Loggia Amblingh, deliziosa passeggiata panoramica sospesa tra i mattoni pregni di storia della città e le sottostanti campagne digradanti verso il mare, offre al visitatore uno spettacolo indimenticabile; con un solo colpo d’occhio si può ammirare il bellissimo golfo lunato, le colline del vicino Molise, le propaggini della Montagna Garganica e le Isole Tremiti.
Proseguendo ancora questa passeggiata, si arriva ai Giardini di Palazzo d’Avalos. La mole imponente del “Palazzo” sovrasta tutto il lato est della città antica segnandone il limite di massima espansione verso il mare.
Vi sono ubicati, infatti, il Museo Civico e la Pinacoteca, dove si possono ammirare i capolavori di illustri figli di Vasto: i fratelli Filippo, Giuseppe, Nicola e Francesco Paolo Palizzi, Laccetti, Smargiassi, Del Prete.

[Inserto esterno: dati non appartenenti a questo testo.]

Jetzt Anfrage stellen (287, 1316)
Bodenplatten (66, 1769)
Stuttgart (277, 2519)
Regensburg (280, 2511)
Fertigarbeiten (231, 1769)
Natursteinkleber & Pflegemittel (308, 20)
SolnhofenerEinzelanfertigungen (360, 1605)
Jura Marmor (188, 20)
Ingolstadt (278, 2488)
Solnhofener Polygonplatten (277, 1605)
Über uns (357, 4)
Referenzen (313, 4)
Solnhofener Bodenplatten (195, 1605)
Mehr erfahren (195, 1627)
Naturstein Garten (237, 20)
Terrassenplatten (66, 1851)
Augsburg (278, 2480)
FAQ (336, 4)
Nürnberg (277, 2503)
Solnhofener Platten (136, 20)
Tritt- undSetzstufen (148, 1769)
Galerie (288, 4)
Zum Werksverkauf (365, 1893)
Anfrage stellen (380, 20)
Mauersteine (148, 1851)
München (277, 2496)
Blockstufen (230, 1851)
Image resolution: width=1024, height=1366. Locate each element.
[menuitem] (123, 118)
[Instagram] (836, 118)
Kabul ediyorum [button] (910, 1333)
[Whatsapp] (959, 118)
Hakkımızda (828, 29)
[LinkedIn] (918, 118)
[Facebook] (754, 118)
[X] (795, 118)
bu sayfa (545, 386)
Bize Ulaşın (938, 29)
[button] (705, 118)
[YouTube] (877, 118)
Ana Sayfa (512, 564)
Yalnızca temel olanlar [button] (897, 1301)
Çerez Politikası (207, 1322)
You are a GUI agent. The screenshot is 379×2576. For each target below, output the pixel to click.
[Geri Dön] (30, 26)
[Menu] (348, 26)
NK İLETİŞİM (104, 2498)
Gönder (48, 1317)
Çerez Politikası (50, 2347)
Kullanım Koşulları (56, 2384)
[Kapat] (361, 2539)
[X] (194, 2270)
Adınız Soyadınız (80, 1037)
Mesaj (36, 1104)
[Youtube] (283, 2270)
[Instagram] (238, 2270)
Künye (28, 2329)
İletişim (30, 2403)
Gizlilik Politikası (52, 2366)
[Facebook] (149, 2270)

Naturalmente la nostra città offre oggi al turista, oltre alla sua storia, un’ampia possibilità di scelta, sia in termini di spiagge, cale e scogliere che di ricettività.
Gli ospiti di questo stupendo e incontaminato angolo dell’Abruzzo “forte e gentile”, durante tutto l’anno, hanno la possibilità di trascorrere serenamente il loro soggiorno, grazie ai numerosi spettacoli e alle iniziative culturali, musicali organizzate dall’Amministrazione Comunale.